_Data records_
┏━━
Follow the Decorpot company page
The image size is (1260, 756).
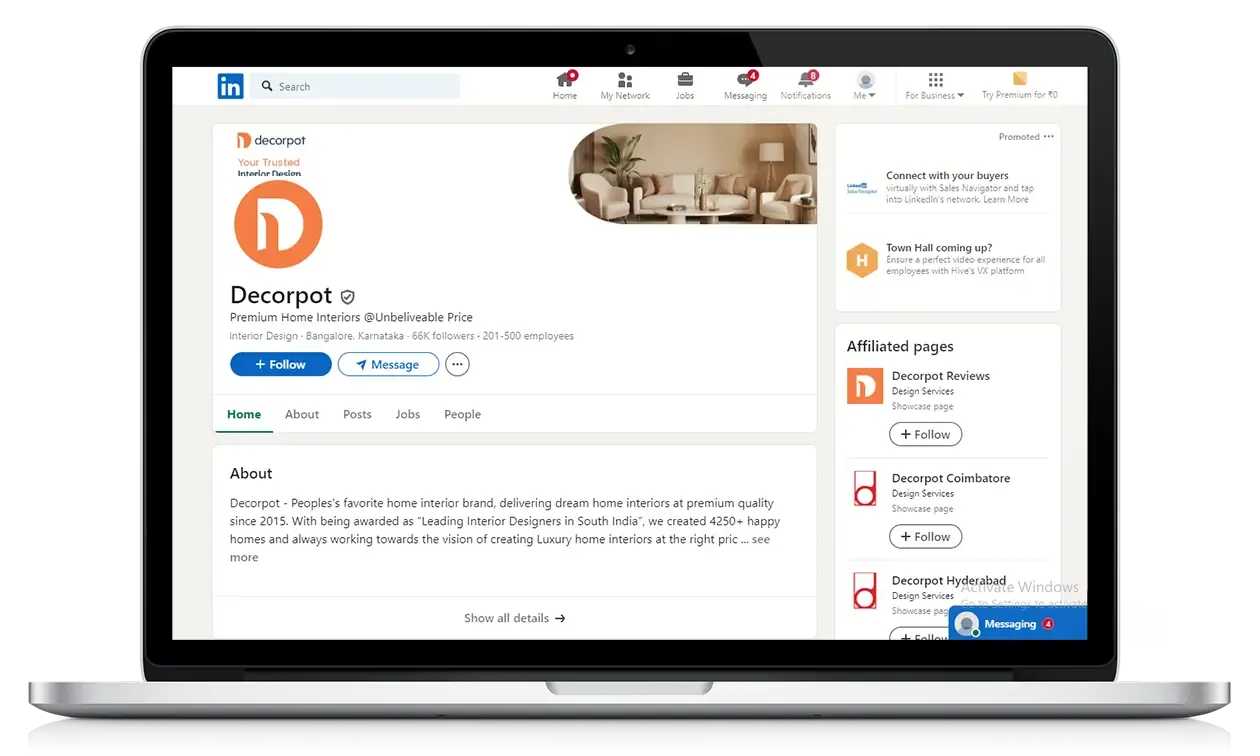(x=281, y=365)
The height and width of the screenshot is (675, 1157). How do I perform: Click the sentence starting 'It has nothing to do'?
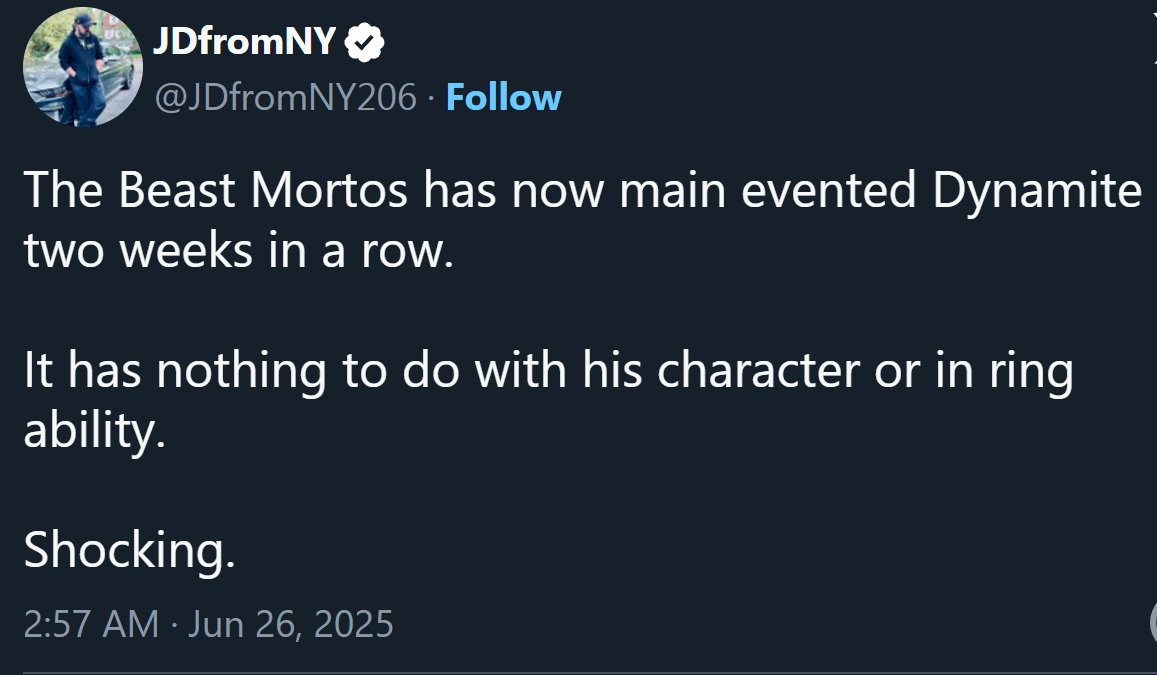coord(548,398)
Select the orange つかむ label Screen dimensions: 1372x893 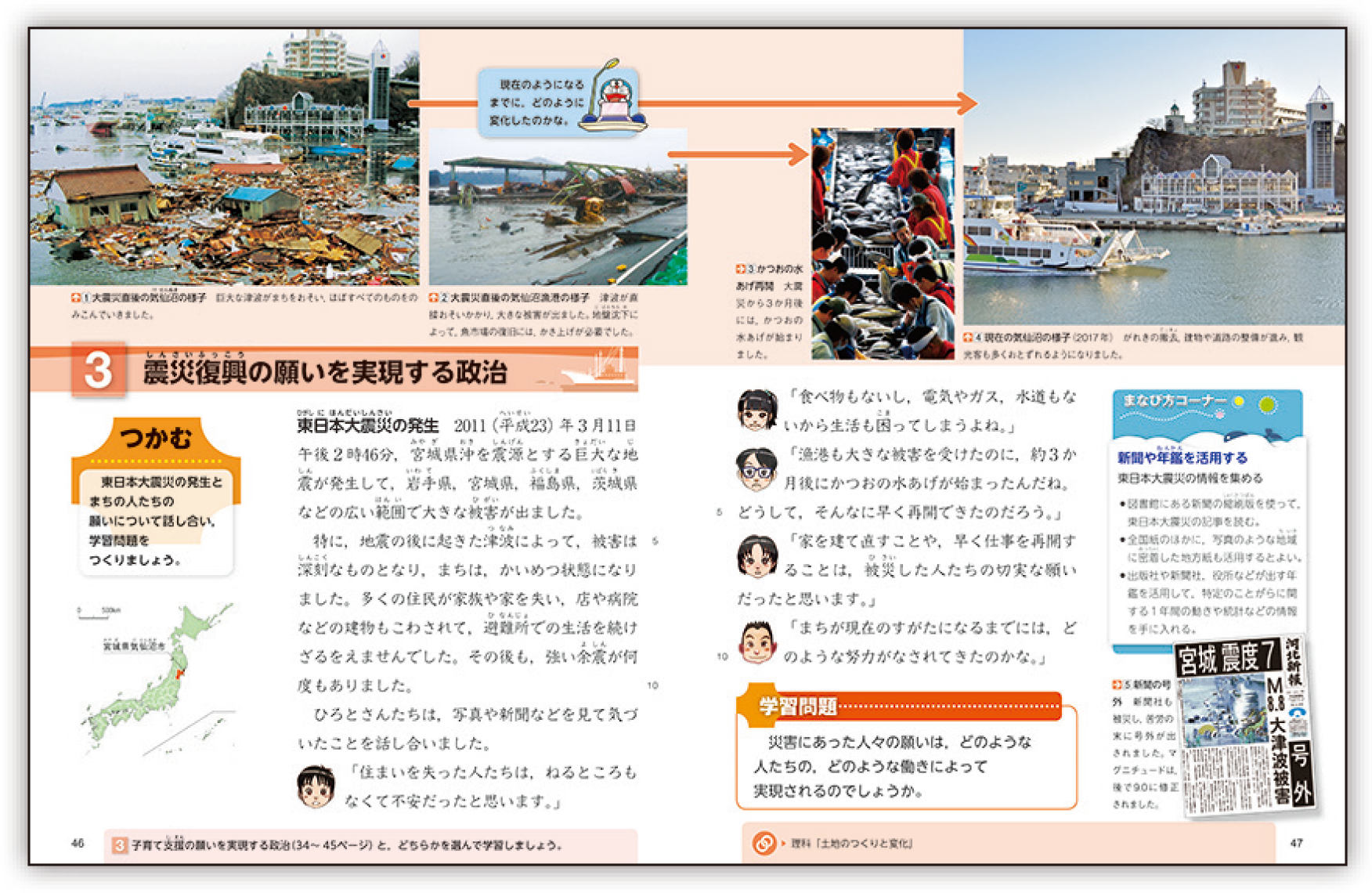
┗━━
_ASSIGNMENT_
Exactly repeat the data above; the pictures do not belong in your copy.

_REPLY_
Follow the Decorpot company page
The image size is (1260, 756).
(x=281, y=365)
The height and width of the screenshot is (675, 1157). How do I perform: Click the sentence starting 'It has nothing to do'?
coord(548,398)
Select the orange つかむ label Screen dimensions: 1372x893 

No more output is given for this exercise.